Metacharacters help build powerful patterns. Here are the most common ones:
. → any character
^ → starts with
$ → ends with
* → zero or more
+ → one or more
? → zero or one
{} → specific number of repeats
[] → match one character from a set
| → OR
() → group
Python provides shorthand character classes:
\d → digits
\D → non-digits
\w → letters, digits and underscore
\W → non-word characters
\s → spaces
\S → non-spaces
Example:
import re
text = "User123 logged_in"
result = re.findall(r"\w+", text)
print(result)
Output:
['User123', 'logged_in']
RegEx is widely used to validate input formats.
Example:
import re
phone = "9876543210"
if re.fullmatch(r"\d{10}", phone):
print("Valid number")
else:
print("Invalid")
This checks if the number has exactly 10 digits.
Example:
import re
text = "Contact us at support@example.com or hello@testmail.org"
emails = re.findall(r"[a-zA-Z0-9._%+-]+@[a-zA-Z0-9.-]+\.[a-zA-Z]{2,}", text)
print(emails)
Output:
['support@example.com', 'hello@testmail.org']
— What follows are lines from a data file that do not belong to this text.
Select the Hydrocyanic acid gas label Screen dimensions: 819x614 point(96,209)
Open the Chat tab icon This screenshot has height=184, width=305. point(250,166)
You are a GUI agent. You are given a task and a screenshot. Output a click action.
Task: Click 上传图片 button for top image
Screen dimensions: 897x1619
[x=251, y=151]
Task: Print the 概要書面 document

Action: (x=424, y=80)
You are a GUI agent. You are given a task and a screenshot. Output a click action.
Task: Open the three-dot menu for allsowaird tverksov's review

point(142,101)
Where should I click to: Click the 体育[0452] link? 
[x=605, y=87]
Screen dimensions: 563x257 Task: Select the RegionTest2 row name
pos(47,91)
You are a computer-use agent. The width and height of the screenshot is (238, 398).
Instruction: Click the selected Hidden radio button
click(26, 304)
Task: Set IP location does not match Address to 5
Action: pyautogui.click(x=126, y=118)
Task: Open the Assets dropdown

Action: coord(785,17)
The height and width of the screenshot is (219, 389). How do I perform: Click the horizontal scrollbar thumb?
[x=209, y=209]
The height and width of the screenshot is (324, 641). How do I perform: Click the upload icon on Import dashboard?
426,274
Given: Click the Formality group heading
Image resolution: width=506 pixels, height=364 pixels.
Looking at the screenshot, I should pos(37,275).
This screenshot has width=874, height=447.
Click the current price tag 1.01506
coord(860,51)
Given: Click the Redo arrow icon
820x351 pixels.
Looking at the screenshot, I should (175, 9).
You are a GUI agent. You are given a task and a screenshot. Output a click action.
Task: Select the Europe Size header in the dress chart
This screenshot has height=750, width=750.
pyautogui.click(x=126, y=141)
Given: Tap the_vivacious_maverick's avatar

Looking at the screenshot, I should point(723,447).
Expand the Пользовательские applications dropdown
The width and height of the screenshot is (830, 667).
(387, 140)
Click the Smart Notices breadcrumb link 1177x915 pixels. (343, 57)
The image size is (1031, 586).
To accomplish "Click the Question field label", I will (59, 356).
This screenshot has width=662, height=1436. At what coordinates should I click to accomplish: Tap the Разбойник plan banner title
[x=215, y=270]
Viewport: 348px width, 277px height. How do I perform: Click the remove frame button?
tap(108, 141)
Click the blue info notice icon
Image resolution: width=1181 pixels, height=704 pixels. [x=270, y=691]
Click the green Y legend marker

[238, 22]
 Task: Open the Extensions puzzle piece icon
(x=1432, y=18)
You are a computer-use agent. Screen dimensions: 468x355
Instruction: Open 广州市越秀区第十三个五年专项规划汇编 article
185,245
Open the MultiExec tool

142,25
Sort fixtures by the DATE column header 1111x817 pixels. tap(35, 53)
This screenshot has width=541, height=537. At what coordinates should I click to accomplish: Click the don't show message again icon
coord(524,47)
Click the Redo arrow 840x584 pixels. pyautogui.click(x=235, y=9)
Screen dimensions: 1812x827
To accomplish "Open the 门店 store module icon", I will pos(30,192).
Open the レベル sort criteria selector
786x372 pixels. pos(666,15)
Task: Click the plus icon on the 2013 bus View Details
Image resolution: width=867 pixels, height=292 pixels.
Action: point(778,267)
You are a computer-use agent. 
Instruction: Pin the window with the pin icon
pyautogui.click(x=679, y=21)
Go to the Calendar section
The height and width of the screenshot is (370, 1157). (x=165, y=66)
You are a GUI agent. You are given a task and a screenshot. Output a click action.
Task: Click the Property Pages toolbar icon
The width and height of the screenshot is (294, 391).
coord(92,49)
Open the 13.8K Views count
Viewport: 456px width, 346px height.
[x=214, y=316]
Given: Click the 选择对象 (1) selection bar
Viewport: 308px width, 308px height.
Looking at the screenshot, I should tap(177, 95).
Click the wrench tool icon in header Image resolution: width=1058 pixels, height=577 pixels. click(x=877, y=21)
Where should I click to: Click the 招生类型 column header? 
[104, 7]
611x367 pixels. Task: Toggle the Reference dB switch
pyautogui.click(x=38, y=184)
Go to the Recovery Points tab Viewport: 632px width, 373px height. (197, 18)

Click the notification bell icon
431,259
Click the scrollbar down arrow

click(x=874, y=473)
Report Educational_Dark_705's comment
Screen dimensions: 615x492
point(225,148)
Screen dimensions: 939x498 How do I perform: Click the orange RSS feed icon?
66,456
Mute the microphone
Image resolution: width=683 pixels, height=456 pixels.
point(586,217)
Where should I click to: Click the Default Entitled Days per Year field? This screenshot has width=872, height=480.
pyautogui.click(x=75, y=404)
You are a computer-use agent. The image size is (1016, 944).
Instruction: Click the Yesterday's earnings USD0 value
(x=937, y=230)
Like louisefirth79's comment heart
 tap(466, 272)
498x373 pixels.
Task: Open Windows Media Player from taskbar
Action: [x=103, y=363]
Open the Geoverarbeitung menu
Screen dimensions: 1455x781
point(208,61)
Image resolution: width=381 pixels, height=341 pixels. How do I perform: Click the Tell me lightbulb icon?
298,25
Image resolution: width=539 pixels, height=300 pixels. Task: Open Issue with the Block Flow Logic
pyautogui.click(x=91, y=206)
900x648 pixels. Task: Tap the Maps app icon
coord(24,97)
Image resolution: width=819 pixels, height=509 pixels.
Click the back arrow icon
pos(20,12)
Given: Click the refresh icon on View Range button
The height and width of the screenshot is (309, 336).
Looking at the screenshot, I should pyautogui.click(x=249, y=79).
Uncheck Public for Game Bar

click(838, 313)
This pattern is commonly used in many applications.
Groups help you capture specific parts of a pattern.
Example:
import re
text = "Name: Aarohi, Age: 20"
result = re.search(r"Name: (.*), Age: (\d+)", text)
print(result.group(1))
print(result.group(2))
Output:
Aarohi
20
Groups are helpful when you want to extract data separately.
Example:
import re
date = "24-11-2025"
match = re.fullmatch(r"\d{2}-\d{2}-\d{4}", date)
print(bool(match))
This checks the DD-MM-YYYY format.
Remove special characters:
import re
text = "Hello!!! Welcome### to??? Python."
clean = re.sub(r"[^a-zA-Z0-9 ]", "", text)
print(clean)
Output:
Hello Welcome to Python
This is useful for data cleaning tasks.
Find words starting with A
re.findall(r"\bA\w+", text)
Check if text starts with a number
re.match(r"\d", text)
Replace multiple spaces
re.sub(r"\s+", " ", text)
Split at digits
re.split(r"\d", text)
Find uppercase letters
re.findall(r"[A-Z]", text)
Find lowercase letters
re.findall(r"[a-z]", text)
Find numbers
re.findall(r"\d+", text)
Find non-letters
re.findall(r"[^a-zA-Z]", text)
Match username rules
re.fullmatch(r"[A-Za-z0-9_]{3,15}", username)
Extract words of length 5
re.findall(r"\b\w{5}\b", text)
RegEx gives you flexible control over text patterns. With Python’s re module, you can search, extract, validate and clean text efficiently. You learned how to use findall(), search(), match(), sub(), metacharacters, groups, character sets and common patterns for emails, phone numbers and dates. RegEx is used widely in data analysis, input validation and automation, making it an important skill for Python developers.
Q1. Write a Python program to use re.search() to find the word "apple" in a sentence.
Q2. Write a Python program to use re.match() to check if a string starts with "Hello".
Q3. Write a Python program to use re.findall() to count how many times the word "dog" appears in a sentence.
Q4. Write a Python program to replace all numbers in a string with the "#" symbol using re.sub().
Q5. Write a Python program to split a string using a comma and space ", " as the separator using re.split().
Q6. Write a Python program to create a regex pattern to find all email addresses in a string.
Q7. Write a Python program to match all words starting with a capital letter using regex.
Q8. Write a Python program to use ^ and $ to check if a string starts and ends with specific words.
Q9. Write a Python program to match all 3-digit numbers from a string using a regex pattern like \b\d{3}\b.
Q10. Write a Python program to extract all words from a sentence using \w+.